WHAT IS BEING ASKED:
From start to end, write out the following data exactly, apart from its images.

RECORDS SUPPLIED:

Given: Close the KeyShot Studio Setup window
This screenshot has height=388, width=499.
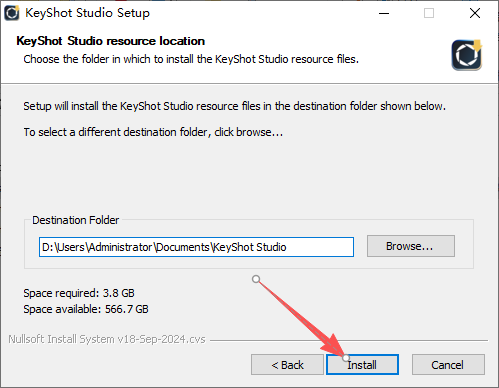Looking at the screenshot, I should (x=475, y=13).
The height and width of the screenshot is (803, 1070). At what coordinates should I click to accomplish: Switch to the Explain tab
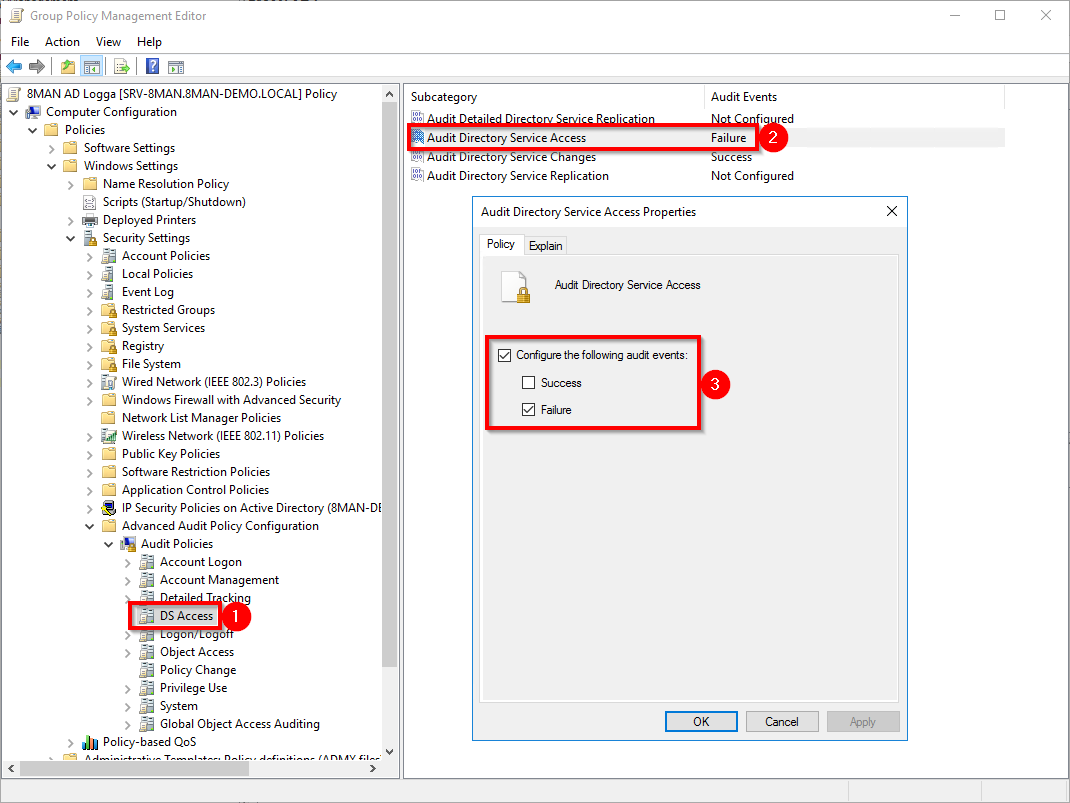pos(546,245)
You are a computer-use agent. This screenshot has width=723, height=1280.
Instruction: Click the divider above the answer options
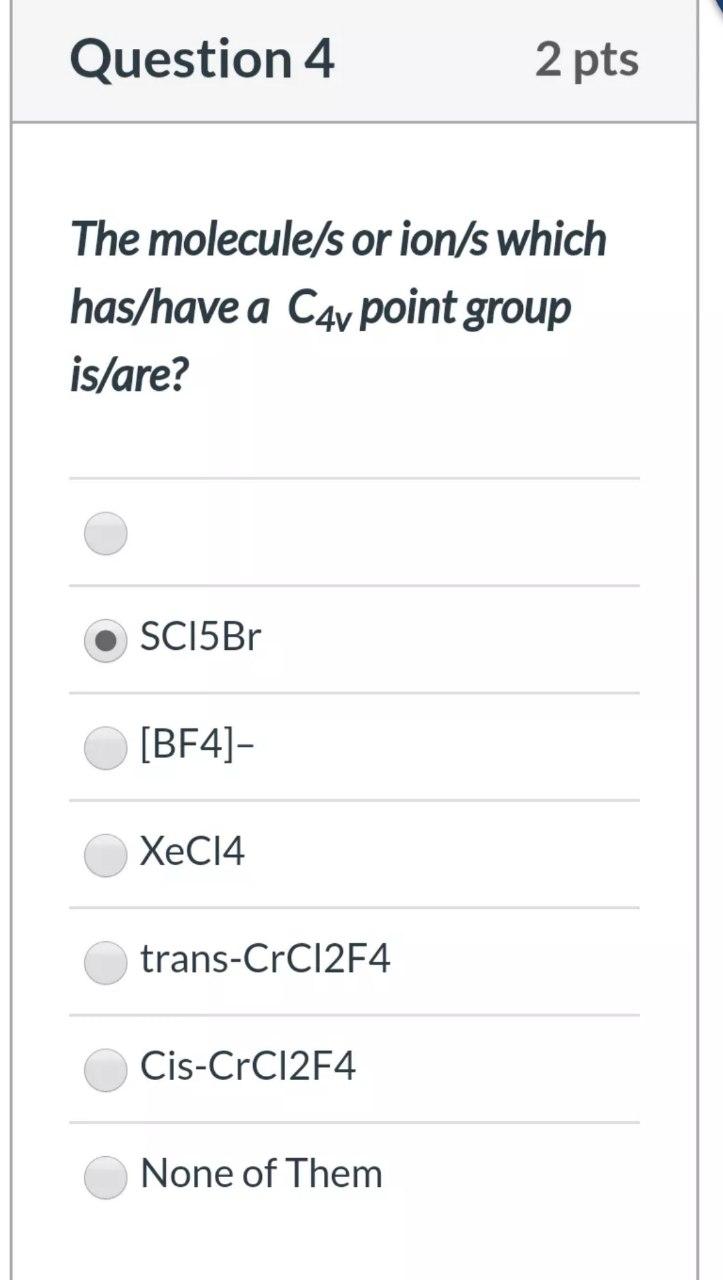pyautogui.click(x=354, y=479)
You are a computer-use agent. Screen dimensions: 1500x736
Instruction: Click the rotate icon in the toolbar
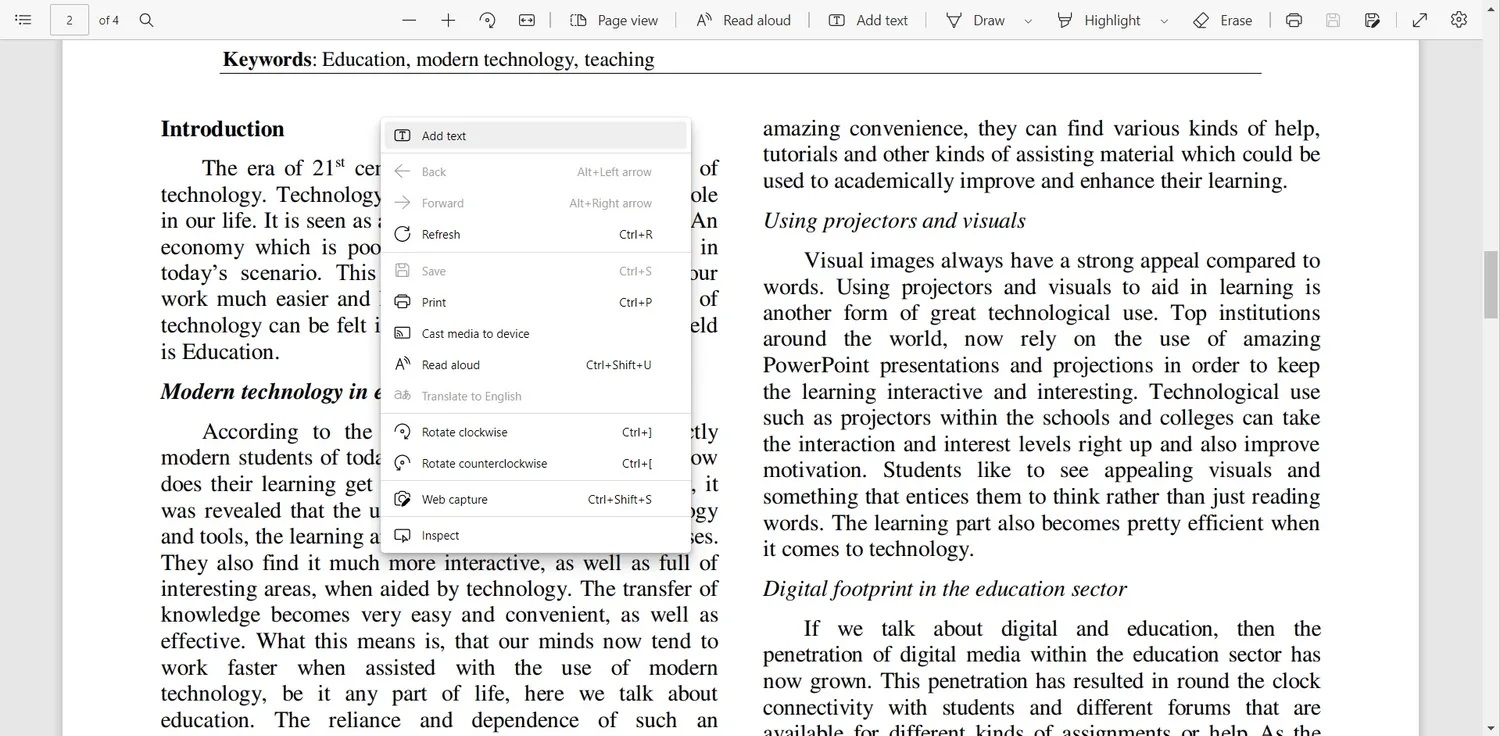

RESPONSE TO THE TASK:
Given: Close the KeyShot Studio Setup window
This screenshot has height=388, width=499.
Looking at the screenshot, I should (x=475, y=13).
The height and width of the screenshot is (803, 1070). At what coordinates should I click to accomplish: Switch to the Explain tab
pos(546,245)
You are a computer-use agent. This screenshot has width=723, height=1280.
Instruction: Click the divider above the answer options
pyautogui.click(x=354, y=479)
You are a computer-use agent. Screen dimensions: 1500x736
Instruction: Click the rotate icon in the toolbar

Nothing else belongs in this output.